- [What you have to do]
Search the material below for the word "date". Copy every line where it is found.
########
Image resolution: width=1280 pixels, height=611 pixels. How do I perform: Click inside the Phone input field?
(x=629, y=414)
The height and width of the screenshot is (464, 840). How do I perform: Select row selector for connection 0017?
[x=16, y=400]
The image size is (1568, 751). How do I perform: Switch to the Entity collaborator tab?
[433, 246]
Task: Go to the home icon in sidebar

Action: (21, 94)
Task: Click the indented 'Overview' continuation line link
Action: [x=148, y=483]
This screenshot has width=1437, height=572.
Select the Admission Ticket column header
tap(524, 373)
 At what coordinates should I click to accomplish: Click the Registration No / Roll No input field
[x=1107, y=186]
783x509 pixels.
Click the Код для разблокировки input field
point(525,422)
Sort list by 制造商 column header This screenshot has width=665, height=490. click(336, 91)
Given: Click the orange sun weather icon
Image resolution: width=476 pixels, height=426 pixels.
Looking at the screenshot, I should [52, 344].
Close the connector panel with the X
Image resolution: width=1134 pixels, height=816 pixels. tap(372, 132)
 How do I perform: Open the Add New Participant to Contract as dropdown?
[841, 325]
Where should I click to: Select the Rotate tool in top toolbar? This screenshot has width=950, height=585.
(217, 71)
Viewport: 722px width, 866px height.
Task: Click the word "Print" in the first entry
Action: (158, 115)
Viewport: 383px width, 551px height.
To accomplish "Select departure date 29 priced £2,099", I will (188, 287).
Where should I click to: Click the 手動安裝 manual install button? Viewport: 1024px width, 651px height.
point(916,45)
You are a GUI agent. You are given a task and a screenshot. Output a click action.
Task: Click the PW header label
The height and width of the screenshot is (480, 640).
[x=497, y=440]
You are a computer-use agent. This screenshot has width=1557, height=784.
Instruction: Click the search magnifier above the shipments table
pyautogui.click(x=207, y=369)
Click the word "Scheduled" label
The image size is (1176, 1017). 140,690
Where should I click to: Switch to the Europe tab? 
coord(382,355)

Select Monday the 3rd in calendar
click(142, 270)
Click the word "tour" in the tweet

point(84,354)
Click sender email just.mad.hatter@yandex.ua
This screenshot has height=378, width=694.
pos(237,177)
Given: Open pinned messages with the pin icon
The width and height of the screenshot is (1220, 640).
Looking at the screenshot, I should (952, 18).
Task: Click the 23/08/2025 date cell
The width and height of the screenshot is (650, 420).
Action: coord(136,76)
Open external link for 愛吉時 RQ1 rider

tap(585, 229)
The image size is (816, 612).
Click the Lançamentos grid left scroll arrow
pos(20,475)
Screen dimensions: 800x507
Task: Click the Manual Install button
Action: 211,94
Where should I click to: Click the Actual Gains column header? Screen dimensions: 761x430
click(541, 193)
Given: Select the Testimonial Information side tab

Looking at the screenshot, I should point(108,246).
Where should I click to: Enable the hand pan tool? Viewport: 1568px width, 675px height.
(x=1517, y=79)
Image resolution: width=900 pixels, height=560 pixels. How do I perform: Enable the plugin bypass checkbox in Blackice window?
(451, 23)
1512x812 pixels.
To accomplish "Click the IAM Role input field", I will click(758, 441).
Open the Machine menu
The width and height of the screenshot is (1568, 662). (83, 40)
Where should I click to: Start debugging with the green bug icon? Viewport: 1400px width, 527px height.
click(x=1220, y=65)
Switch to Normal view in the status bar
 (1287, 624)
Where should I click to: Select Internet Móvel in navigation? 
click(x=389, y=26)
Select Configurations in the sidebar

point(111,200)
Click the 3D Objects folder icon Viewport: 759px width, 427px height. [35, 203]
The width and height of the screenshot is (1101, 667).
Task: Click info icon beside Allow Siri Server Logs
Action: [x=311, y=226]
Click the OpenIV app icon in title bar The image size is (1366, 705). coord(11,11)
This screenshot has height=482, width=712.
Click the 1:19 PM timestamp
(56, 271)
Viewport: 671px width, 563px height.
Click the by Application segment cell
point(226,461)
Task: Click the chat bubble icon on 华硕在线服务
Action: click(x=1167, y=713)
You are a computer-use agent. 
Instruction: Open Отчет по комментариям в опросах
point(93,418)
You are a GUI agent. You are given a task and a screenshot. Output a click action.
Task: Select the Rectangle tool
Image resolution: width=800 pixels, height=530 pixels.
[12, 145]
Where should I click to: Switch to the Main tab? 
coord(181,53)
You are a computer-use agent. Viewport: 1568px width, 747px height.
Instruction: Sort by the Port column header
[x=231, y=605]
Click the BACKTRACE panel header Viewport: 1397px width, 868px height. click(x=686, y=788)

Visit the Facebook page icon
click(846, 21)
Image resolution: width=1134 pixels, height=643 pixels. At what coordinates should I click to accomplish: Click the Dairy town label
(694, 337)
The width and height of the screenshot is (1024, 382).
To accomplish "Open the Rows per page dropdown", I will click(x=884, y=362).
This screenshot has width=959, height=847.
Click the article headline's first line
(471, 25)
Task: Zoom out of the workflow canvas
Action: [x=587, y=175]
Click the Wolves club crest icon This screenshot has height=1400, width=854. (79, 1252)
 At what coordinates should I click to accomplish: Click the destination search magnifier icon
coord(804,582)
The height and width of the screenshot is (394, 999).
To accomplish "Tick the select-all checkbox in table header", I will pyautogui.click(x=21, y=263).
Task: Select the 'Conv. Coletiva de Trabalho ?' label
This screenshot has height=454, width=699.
########
- [Result of this task]
To accomplish "Select departure date 29 priced £2,099", I will (188, 287).
Task: Click the 23/08/2025 date cell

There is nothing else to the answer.